■ **PROBLEM DETAILS**
Update the rows from the line with "Given: Click team name Cody ROE" through the end of the rows by putting "news headline" in place of "news title" and keeping everything else the same. Leave the pictures out of your answer.

================================

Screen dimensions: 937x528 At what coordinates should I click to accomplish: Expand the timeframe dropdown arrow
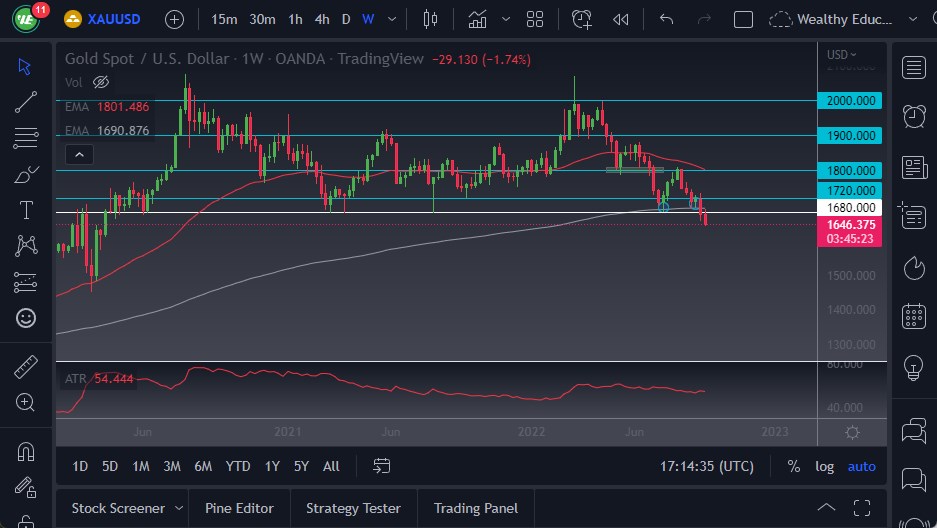point(391,19)
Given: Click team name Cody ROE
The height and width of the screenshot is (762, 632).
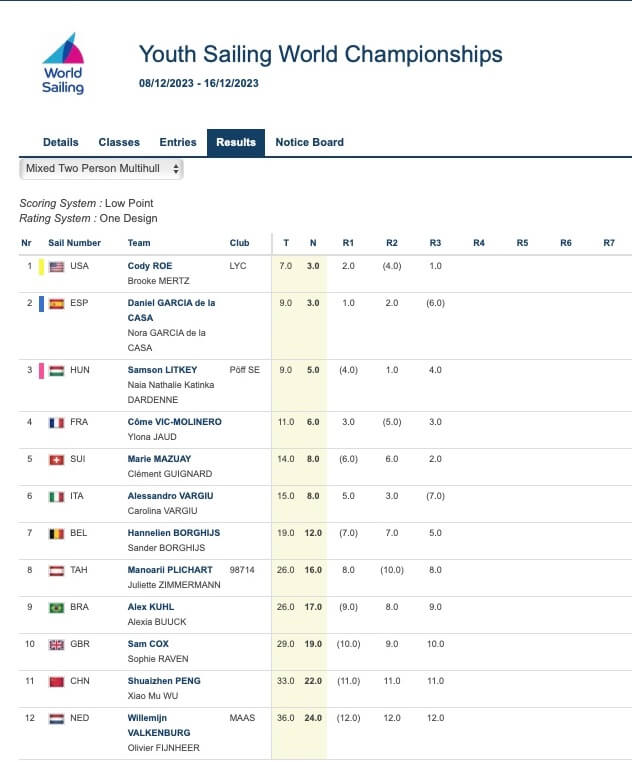Looking at the screenshot, I should tap(150, 266).
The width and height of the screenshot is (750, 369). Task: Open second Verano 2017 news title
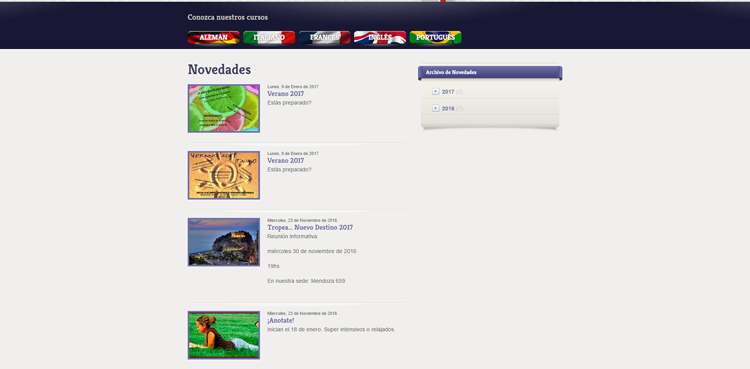click(x=286, y=161)
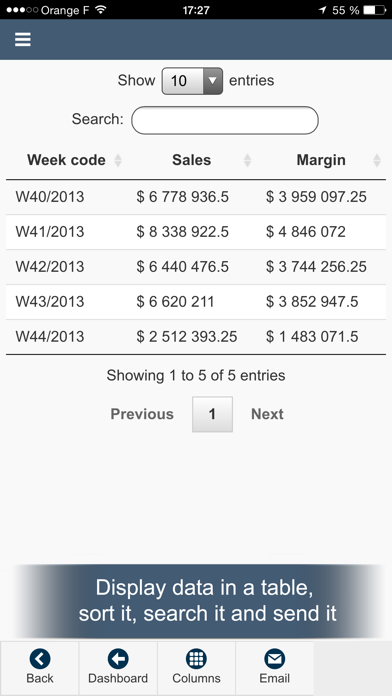Tap the battery indicator icon

[374, 10]
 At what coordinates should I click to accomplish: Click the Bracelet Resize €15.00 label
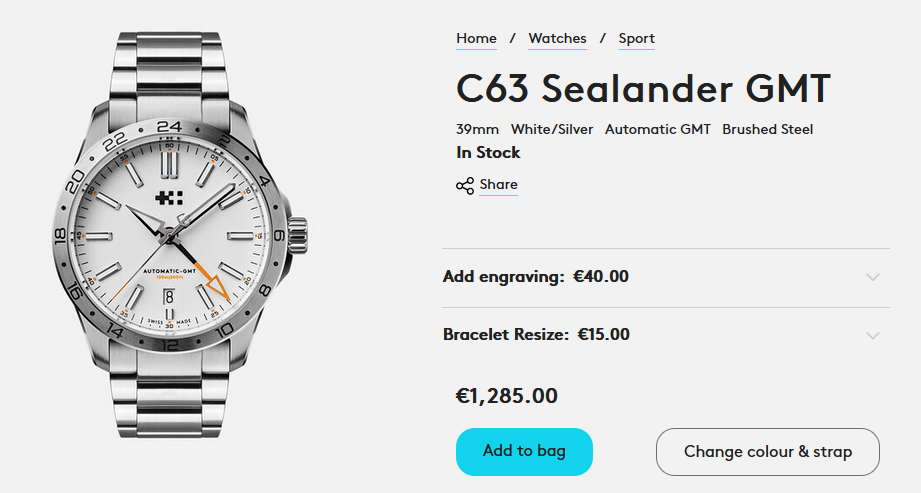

================================

■ **WORKED SOLUTION**
Given: Click team name Cody ROE
The height and width of the screenshot is (762, 632).
Looking at the screenshot, I should tap(150, 266).
The width and height of the screenshot is (750, 369). Task: Open second Verano 2017 news headline
click(x=286, y=161)
Tap the battery indicator icon

[374, 10]
 At what coordinates should I click to accomplish: Click the Bracelet Resize €15.00 label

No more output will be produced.